▶ _EXERCISE DESCRIPTION_
Every line from the one with "358x238 pixels. At" to the end of the listing, and nothing else, is to be printed exactly; please leave the pictures out.

▶ _INFORMATION SUPPLIED_

□ □ □ □ □ □ □

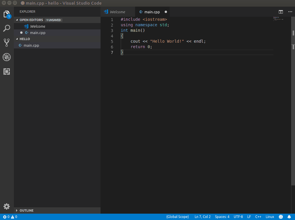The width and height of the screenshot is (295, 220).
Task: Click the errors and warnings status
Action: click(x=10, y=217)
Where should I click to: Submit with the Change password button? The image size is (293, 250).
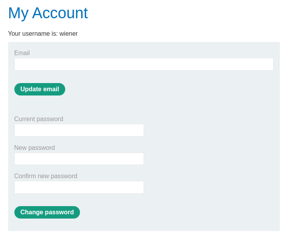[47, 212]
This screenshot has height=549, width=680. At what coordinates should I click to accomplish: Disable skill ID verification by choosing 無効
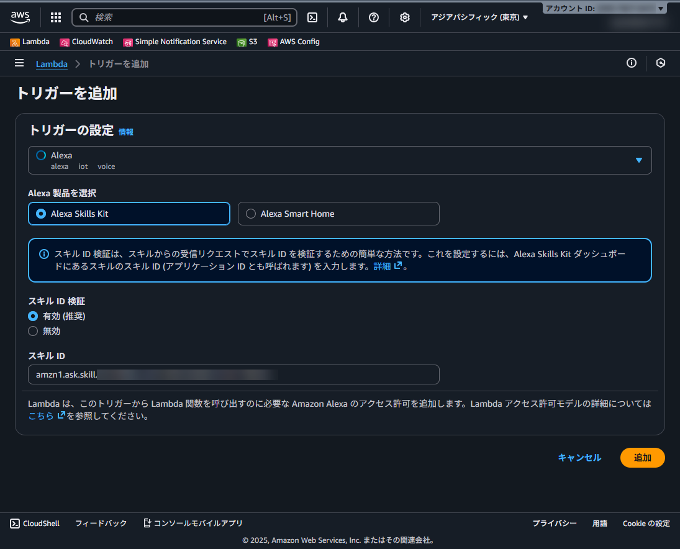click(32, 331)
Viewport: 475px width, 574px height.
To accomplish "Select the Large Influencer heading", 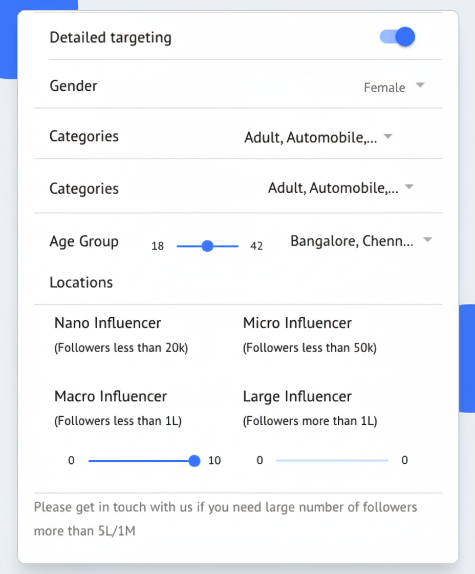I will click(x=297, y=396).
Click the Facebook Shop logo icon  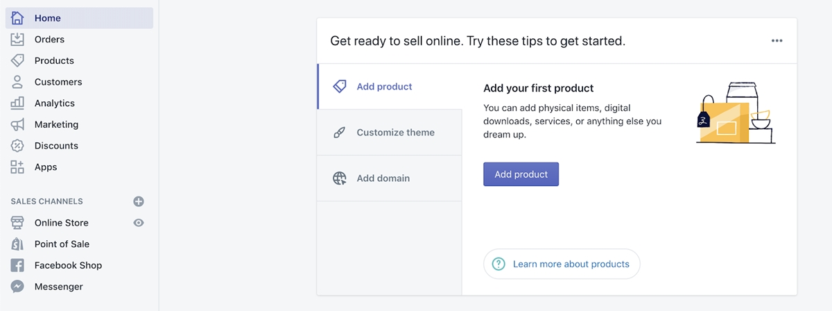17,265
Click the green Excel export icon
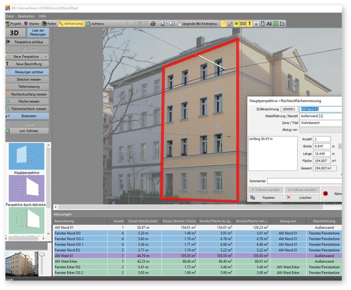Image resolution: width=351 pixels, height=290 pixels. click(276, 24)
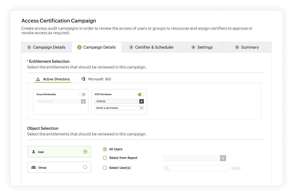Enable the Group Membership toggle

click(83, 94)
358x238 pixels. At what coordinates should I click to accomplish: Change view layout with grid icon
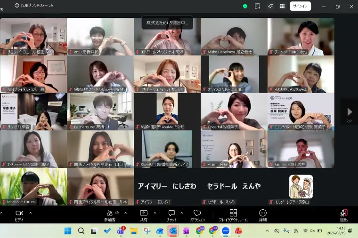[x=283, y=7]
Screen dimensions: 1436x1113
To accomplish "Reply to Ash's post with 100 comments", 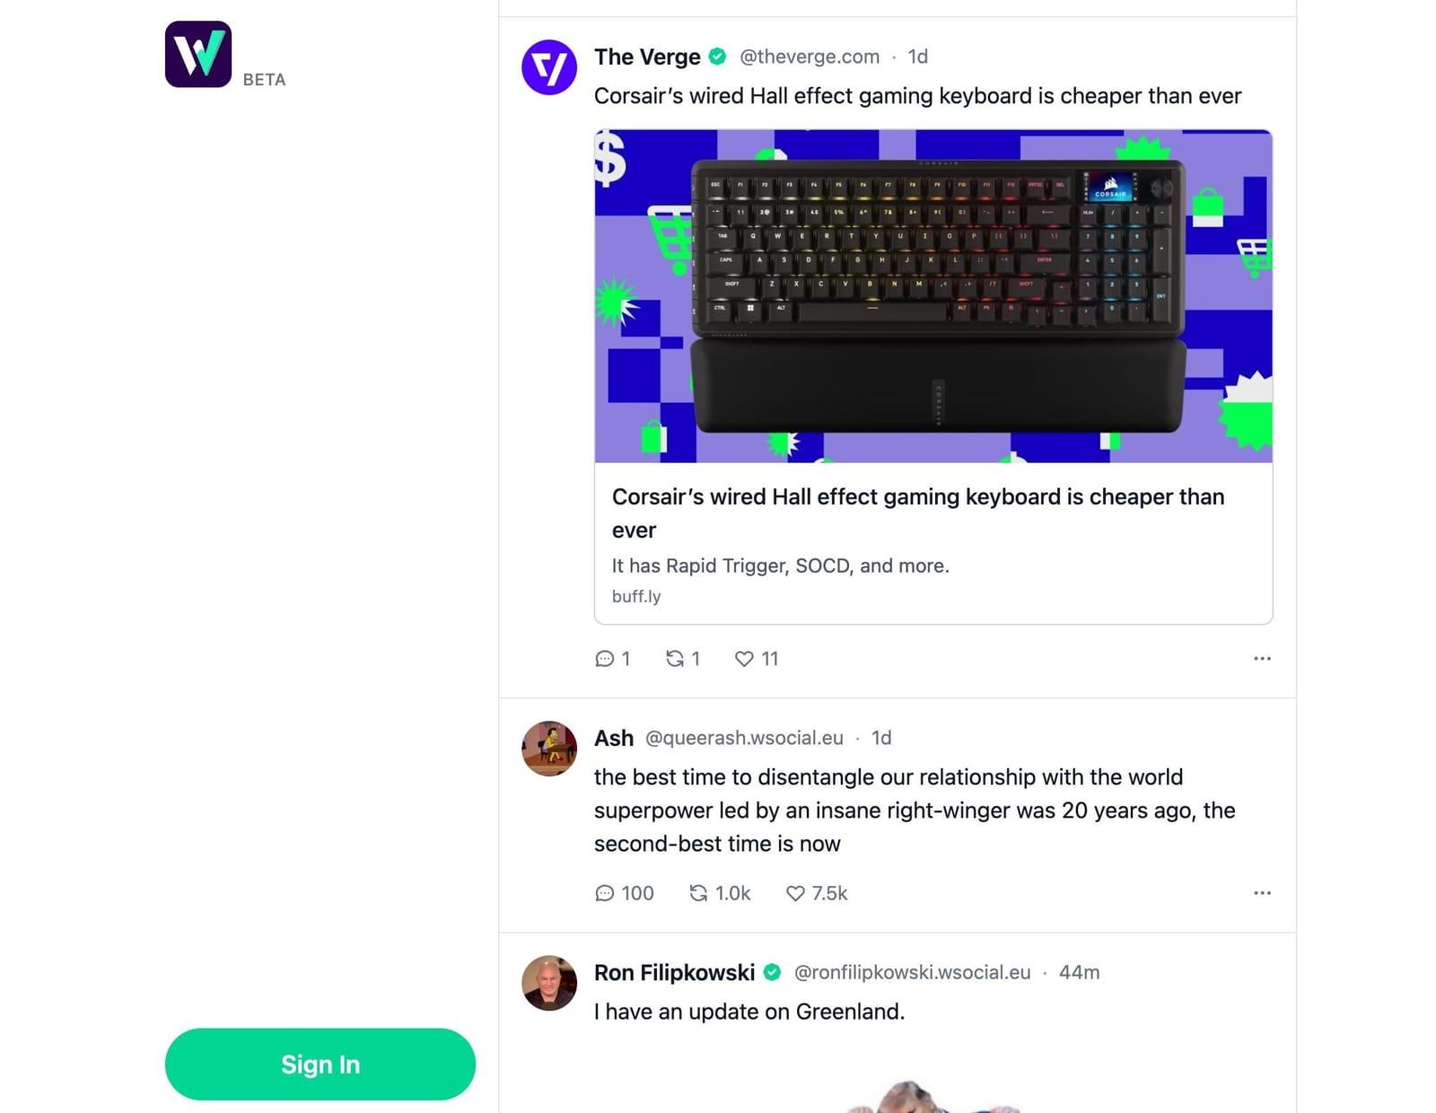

□ □ □ □ □ □ □

▶ _RESPONSE_
358x238 pixels. At what coordinates should I click to accomplish: Change view layout with grid icon
[x=283, y=7]
Screen dimensions: 1436x1113
To accomplish "Reply to Ash's post with 100 comments", 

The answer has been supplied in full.